LLMDFA: Using Large Language Models for Compilation-Free Dataflow Analysis
Traditional dataflow analysis requires successful compilation and expert customization, limiting its use on broken code and evolving analysis needs. LLMDFA introduces a framework that leverages Large Language Models to perform dataflow analysis without compilation while achieving 87.10% precision and 80.77% recall for bug detection.
The Compilation Problem
Dataflow analysis identifies how values flow through programs to detect bugs and security vulnerabilities. Traditional tools fail when code doesn’t compile—a common scenario during development, code review, or when analyzing incomplete codebases. Developers need analysis capabilities that work on any code, regardless of compilation status.
How LLMDFA Works
LLMDFA decomposes complex dataflow analysis into manageable subtasks that LLMs can handle reliably:
Task Decomposition Strategy
The framework breaks analysis into three core components:
- Value extraction: Identifies program variables and expressions of interest
- Path analysis: Determines which execution paths are feasible
- Dataflow summarization: Tracks how values flow between program points
Mitigating LLM Hallucinations
LLMDFA addresses LLM reliability issues through external tool integration:
| |
The system generates code that outsources delicate reasoning to proven tools like parsing libraries and automated theorem provers rather than relying solely on LLM reasoning.

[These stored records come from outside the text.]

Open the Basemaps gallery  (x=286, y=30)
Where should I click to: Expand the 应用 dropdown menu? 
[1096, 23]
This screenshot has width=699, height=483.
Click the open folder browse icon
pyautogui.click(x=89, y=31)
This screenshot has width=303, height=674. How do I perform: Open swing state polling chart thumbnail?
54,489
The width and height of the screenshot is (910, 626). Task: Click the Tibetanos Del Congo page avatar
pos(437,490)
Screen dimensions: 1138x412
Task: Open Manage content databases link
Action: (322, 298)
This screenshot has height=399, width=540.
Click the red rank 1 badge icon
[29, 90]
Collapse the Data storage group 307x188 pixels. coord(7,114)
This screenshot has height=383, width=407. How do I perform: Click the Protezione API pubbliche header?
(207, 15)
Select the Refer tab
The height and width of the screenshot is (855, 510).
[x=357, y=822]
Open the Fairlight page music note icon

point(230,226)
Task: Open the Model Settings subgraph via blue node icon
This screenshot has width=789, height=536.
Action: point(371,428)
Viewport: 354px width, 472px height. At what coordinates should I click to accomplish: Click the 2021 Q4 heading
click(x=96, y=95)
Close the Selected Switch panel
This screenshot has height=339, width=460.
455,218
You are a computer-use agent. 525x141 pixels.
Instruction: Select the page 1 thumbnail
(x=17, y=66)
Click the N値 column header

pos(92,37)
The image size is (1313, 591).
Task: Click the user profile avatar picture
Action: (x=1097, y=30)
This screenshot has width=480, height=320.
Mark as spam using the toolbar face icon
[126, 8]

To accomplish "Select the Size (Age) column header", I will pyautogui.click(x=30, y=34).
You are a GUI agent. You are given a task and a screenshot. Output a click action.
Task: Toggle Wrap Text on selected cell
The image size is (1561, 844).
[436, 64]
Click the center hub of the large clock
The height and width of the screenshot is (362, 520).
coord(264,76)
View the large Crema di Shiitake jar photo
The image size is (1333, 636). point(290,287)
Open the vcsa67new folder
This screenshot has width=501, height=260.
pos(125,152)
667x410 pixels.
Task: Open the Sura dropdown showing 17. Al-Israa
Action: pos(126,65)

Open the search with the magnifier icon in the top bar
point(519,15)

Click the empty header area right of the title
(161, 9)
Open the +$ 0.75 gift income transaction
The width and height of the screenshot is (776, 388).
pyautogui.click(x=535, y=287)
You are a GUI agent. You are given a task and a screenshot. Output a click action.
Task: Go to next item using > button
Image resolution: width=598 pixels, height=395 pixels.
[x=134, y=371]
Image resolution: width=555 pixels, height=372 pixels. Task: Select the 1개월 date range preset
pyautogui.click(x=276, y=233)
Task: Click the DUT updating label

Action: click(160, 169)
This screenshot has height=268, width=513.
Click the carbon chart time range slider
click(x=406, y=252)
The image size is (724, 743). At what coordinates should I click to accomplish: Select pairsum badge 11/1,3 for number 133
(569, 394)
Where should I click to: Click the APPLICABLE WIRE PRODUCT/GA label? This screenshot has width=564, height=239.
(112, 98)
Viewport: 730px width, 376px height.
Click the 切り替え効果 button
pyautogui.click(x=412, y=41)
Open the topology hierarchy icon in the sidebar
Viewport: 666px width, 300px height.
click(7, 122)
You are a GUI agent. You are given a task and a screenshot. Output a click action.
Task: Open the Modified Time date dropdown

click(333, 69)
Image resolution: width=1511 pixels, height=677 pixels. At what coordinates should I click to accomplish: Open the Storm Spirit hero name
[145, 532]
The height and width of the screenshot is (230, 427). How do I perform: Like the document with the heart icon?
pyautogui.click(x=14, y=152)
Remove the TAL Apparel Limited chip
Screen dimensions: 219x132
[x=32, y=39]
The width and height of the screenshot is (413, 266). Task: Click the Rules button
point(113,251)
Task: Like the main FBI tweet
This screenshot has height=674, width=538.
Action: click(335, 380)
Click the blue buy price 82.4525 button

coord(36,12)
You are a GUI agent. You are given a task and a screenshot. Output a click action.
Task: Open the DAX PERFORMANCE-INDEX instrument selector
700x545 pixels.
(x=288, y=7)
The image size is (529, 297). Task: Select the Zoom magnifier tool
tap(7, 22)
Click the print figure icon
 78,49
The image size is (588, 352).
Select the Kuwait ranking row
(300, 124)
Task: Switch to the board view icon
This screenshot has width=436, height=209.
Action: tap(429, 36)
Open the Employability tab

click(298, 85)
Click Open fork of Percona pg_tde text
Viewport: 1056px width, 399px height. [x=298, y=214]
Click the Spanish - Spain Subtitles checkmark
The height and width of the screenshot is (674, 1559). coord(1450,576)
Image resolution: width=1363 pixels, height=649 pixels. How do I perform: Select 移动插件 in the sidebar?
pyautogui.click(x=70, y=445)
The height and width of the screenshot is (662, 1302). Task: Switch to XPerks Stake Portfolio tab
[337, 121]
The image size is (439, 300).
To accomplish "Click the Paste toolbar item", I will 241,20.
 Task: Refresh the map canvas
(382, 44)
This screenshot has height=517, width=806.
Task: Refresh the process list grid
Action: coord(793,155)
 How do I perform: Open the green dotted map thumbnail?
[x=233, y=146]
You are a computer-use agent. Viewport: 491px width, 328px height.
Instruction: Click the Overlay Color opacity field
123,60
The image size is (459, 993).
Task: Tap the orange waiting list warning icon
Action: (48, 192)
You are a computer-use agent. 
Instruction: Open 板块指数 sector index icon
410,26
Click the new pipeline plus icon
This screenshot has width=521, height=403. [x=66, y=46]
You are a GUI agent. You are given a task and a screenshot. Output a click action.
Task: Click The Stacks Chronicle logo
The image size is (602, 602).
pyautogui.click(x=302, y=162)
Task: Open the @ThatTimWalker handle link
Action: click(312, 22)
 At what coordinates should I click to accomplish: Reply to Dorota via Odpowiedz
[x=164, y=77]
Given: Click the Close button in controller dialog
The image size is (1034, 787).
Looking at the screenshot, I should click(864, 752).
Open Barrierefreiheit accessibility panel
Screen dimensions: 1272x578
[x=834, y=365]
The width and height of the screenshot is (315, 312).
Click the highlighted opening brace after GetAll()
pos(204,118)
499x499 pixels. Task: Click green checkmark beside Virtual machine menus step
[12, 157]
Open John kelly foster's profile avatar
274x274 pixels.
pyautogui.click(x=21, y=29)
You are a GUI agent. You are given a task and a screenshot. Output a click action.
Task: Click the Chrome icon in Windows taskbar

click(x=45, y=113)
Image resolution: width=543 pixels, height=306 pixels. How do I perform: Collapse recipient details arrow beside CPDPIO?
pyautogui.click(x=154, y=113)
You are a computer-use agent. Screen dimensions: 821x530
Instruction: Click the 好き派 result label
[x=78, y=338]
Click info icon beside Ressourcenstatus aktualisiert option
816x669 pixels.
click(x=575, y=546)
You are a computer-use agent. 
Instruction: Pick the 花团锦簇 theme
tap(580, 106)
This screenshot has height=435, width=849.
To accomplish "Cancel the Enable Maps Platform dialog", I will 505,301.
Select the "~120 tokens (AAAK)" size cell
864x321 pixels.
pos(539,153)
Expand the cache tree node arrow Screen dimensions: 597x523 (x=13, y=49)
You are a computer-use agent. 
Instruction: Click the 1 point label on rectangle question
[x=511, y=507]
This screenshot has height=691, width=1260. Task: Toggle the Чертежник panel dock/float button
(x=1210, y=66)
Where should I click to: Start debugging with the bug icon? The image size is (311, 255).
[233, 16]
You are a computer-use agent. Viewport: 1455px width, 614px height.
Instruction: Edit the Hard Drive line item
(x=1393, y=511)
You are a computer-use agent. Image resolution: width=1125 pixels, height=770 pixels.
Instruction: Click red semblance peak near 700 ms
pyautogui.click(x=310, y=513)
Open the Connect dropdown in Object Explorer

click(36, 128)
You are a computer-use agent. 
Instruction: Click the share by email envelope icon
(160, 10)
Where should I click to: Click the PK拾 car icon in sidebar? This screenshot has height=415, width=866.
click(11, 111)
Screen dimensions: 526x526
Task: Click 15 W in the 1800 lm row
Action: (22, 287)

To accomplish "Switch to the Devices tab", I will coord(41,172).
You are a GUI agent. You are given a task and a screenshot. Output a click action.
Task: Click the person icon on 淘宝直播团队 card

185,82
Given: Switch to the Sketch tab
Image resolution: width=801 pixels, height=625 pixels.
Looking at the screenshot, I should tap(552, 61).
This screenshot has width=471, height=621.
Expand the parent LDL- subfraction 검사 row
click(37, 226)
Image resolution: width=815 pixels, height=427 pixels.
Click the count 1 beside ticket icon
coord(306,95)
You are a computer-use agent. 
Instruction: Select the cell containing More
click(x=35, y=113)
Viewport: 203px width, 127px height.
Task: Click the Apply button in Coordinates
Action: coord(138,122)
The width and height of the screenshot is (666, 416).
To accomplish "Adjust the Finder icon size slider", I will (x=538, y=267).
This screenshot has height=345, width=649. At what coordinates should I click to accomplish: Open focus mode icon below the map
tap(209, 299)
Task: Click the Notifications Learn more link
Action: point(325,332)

Few-Shot Chain-of-Thought Prompting
For function-level analysis, LLMDFA uses structured prompting that aligns LLMs with program semantics:
- Provide examples of correct dataflow analysis
- Break down reasoning into explicit steps
- Focus on small code snippets to reduce complexity
- Validate results against known patterns
Performance Results
LLMDFA demonstrates significant improvements over existing approaches:
- Precision: 87.10% average across test cases
- Recall: 80.77% for bug detection scenarios
- F1 Score: Up to 0.35 improvement over traditional methods
The framework successfully detects three representative bug types in synthetic programs and identifies custom vulnerabilities in real-world Android applications.
Implementation Advantages
Compilation-Free Operation
You can analyze code immediately without setting up build environments, resolving dependencies, or fixing compilation errors. This enables analysis during:
- Code review processes
- Incomplete development phases
- Legacy codebase exploration
- Security audits of third-party code
Customizable Analysis
Unlike traditional tools that require expert configuration, LLMDFA adapts to new analysis requirements through natural language descriptions. You specify what to look for, and the system generates appropriate analysis logic.
Getting Started
The LLMDFA framework is open-sourced and available for immediate use. The system works with existing codebases without modification and integrates into standard development workflows.
Start by identifying specific dataflow patterns or vulnerabilities you want to detect in your codebase. LLMDFA handles the complexity of analysis generation and execution, providing actionable results without requiring compilation or expert tool configuration.